• [Set exercise] Begin at the line that contains "The image size is (1534, 734)." and stop after the line that contains "click(x=325, y=384)". Write those lines out again in full, shifting every coordinate in the answers up by 103 and leaving the pictures out.
── The records ──
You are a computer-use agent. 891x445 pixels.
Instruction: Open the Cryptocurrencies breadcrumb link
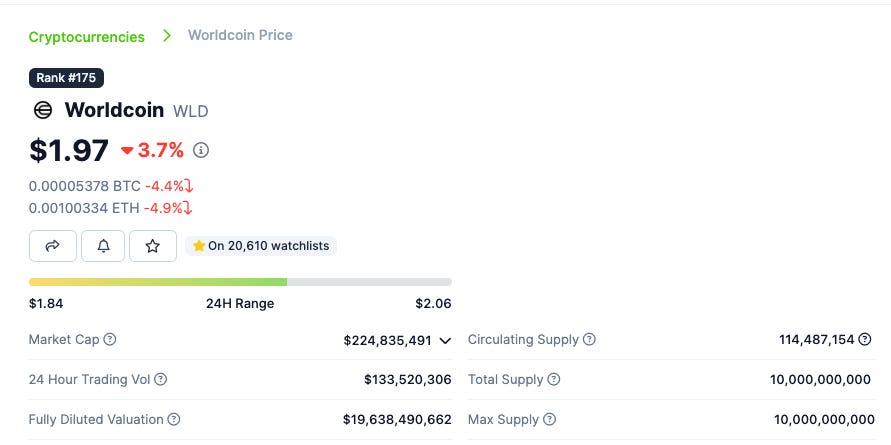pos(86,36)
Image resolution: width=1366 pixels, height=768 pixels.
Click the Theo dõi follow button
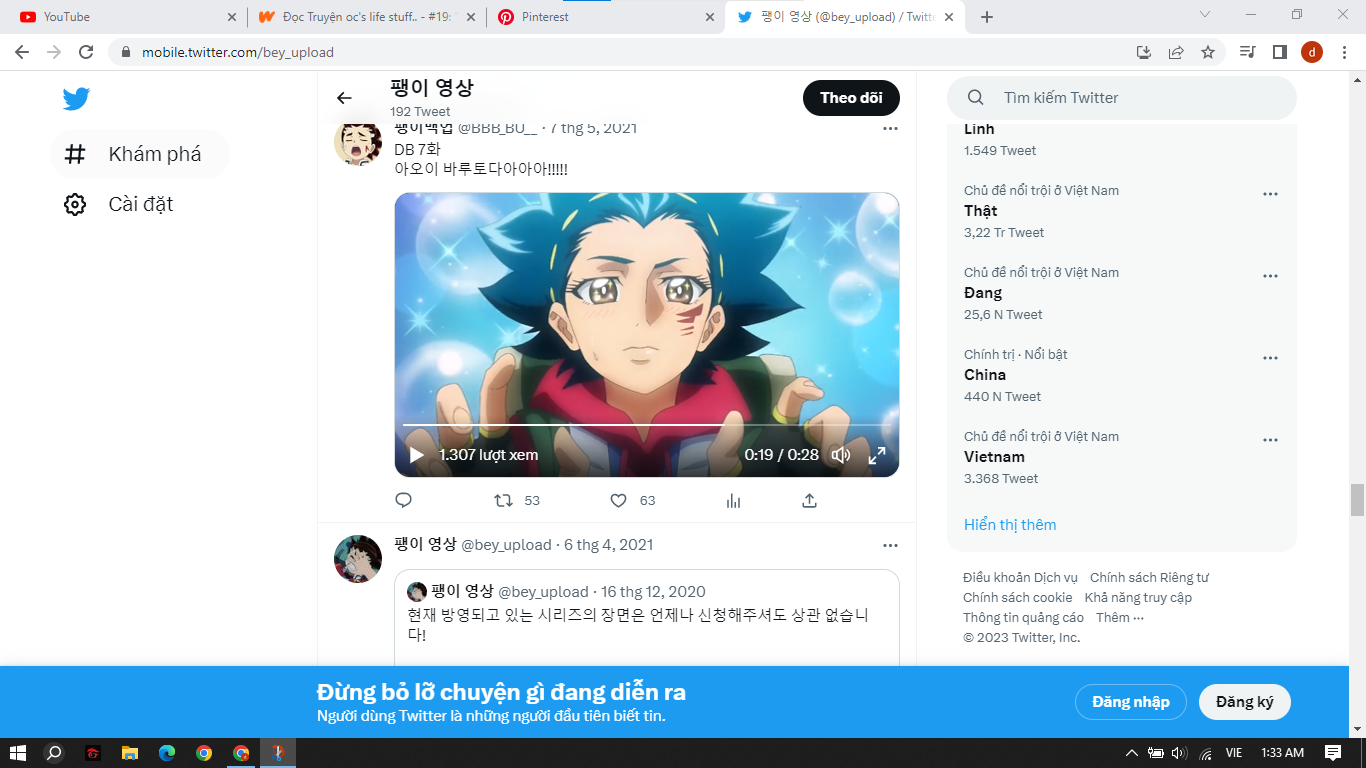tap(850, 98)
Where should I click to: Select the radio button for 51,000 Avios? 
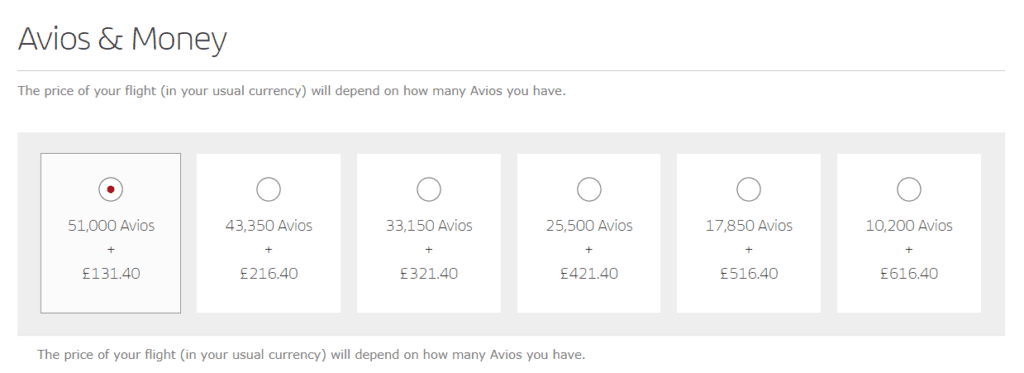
───
── The records ──
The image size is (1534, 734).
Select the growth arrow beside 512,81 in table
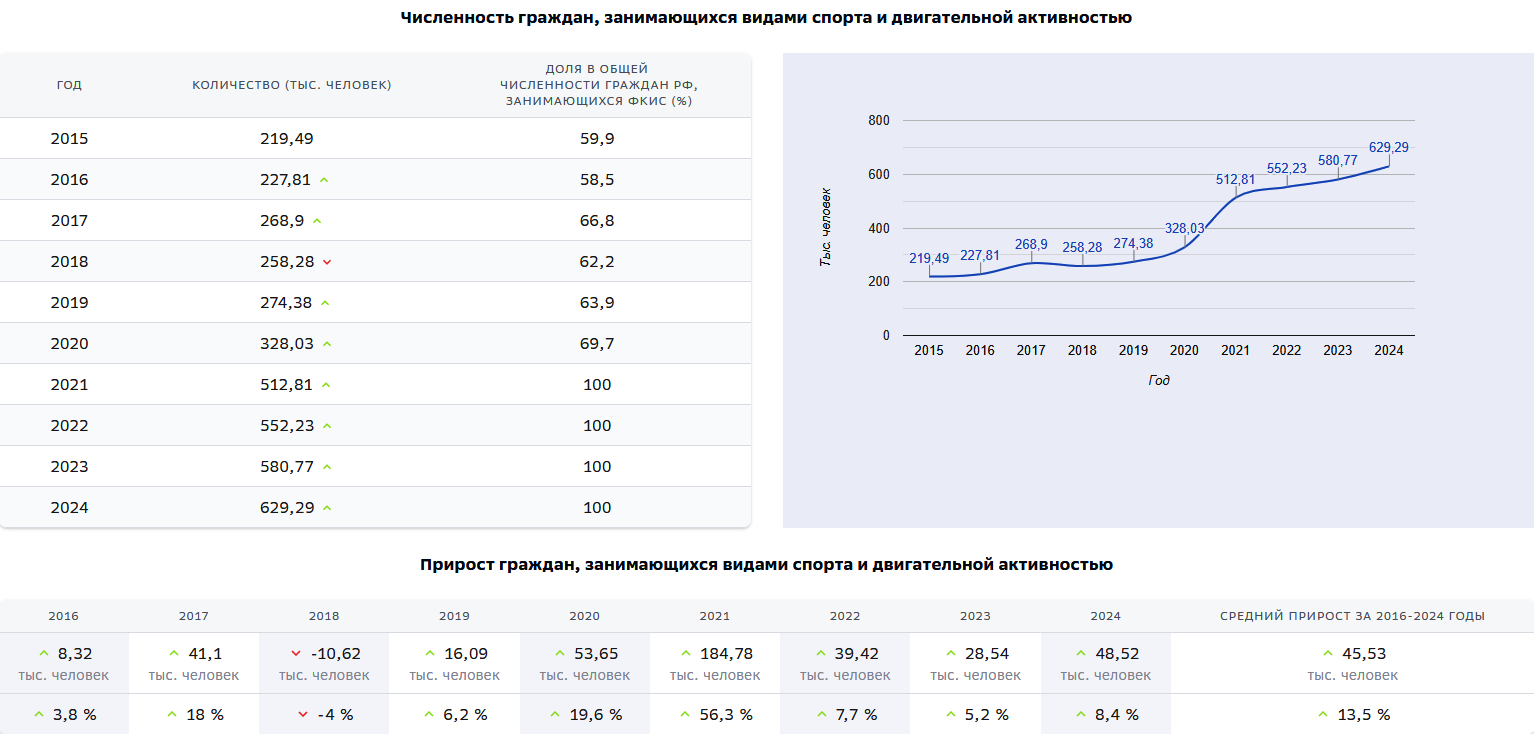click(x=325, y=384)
───
• [Solution to the exercise]
The image size is (1534, 734).
Select the growth arrow beside 512,81 in table
click(x=428, y=487)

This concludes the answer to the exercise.